# Rest Haven Pond #10



## JimG (Apr 6, 2004)

Firday I made it there around 5 p.m and joined a few fishing buddies tightlining log poles around the fallen wood. 1/32 oz green tubes with a wax worm brought large numbers of Gills in , but it was around 5:45 p.m. the crappies started to hit. Most were in the 7 to 9 inch range, so alot found their way back to the water. The bigger ones to me seem to still be somewhat dominate in staging. The water was 54* and lightly stained. Going to try again today, it has to be soon now that the bigger ones move toward shore.
I took temps at two places in Sandusky Bay on the way home and it was 50 & 51* there. If it doesn't warm up soon I think I'll start taking a thermos of hot water to the bay a couple times a day, at this time with lack of patience I'll try anything.

## Extracted entries
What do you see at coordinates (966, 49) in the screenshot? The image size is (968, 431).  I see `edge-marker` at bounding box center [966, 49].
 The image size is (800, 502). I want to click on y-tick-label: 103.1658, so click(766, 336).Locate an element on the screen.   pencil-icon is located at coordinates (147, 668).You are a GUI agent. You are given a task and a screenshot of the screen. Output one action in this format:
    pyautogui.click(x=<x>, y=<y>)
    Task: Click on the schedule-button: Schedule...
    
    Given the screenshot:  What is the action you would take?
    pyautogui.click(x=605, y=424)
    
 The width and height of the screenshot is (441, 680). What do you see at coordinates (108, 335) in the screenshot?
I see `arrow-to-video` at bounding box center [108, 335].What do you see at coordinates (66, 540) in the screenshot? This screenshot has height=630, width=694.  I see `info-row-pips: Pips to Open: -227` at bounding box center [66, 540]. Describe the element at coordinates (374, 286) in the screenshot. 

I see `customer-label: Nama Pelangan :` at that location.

--

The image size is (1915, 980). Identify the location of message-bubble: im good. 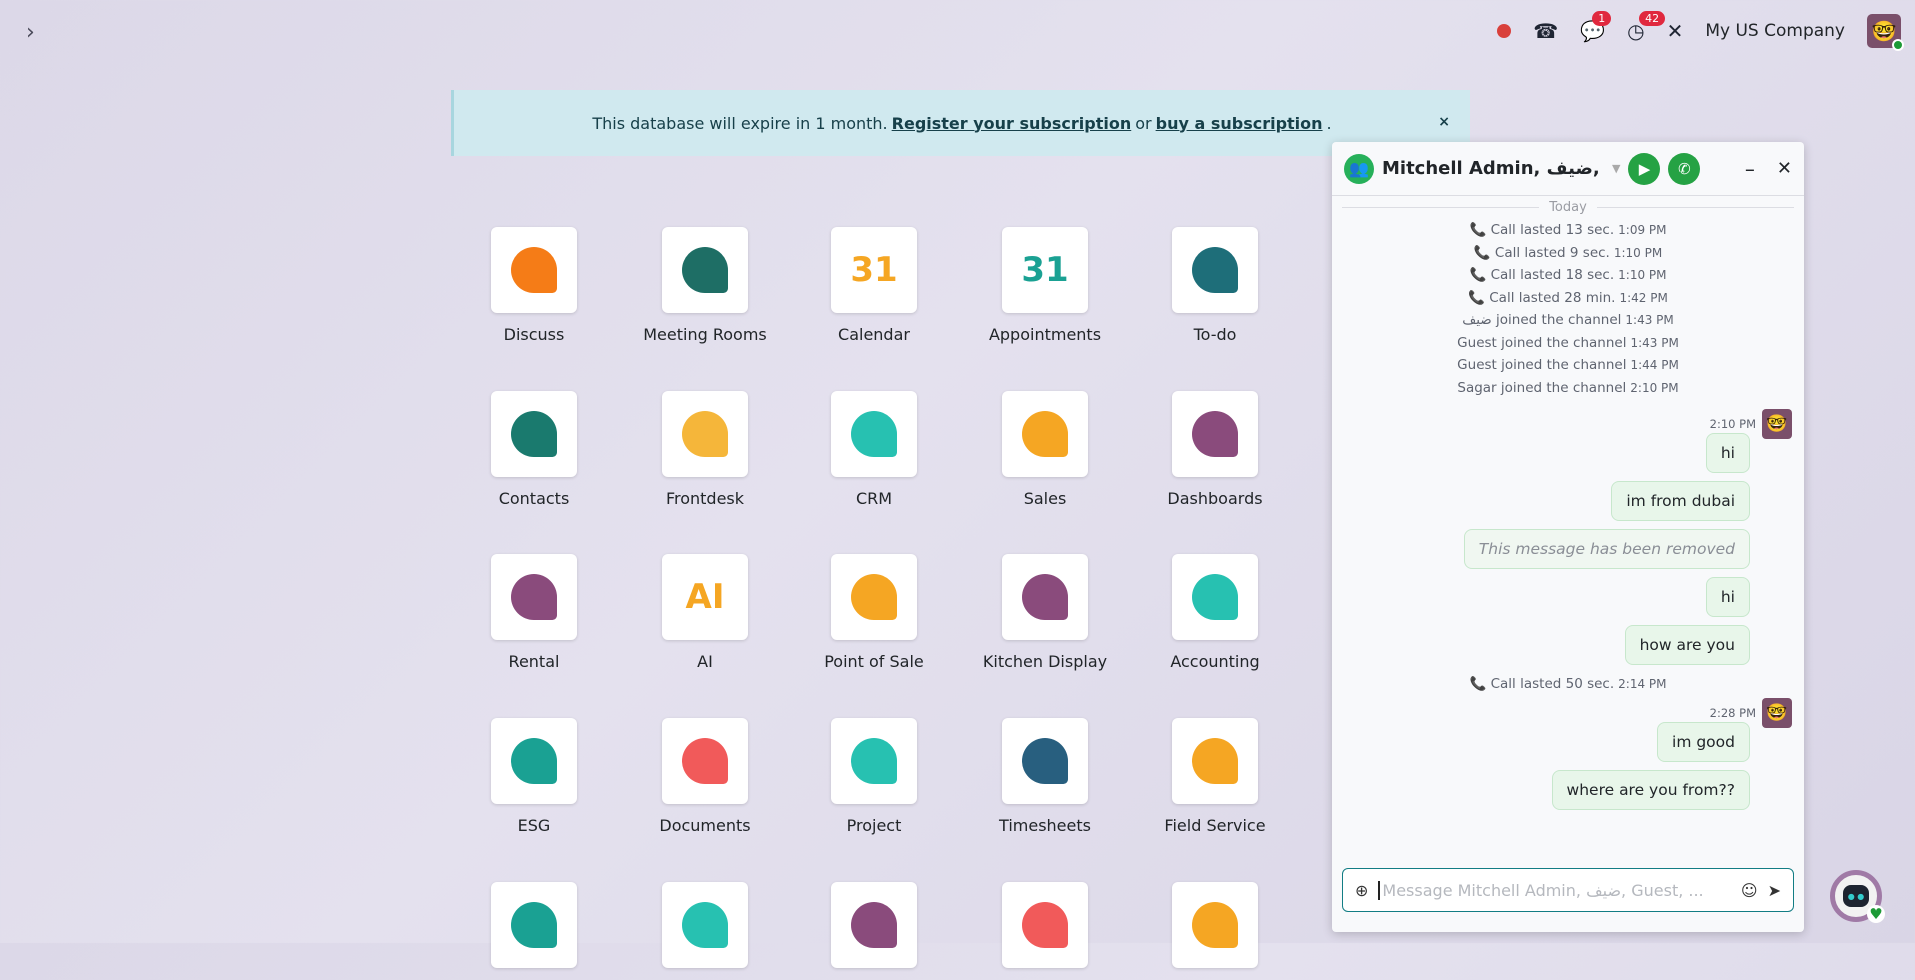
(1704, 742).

## Work to complete
Please resume the Rest Haven Pond fishing post, starting right after its last sentence. The records have nothing to do with the Rest Haven Pond fishing post.

## Result
Hope this weekend brings slabs to you guys in the south for you seem to start a week before we start getinng good sizes, so hurry up guys talk to them, whatever you have to do....
Tight lines and Happy Easter.
JimG


----------



## sweetd (Apr 11, 2004)

hello where can i get a map of the resthaven # 10


----------



## JimG (Apr 6, 2004)

Best thing to do is to go on www.ohiodnr.com then go to wildlife reserves, it will list resthaven and also phone number I just called and asked for a map to be sent. If that doesn't work let me know.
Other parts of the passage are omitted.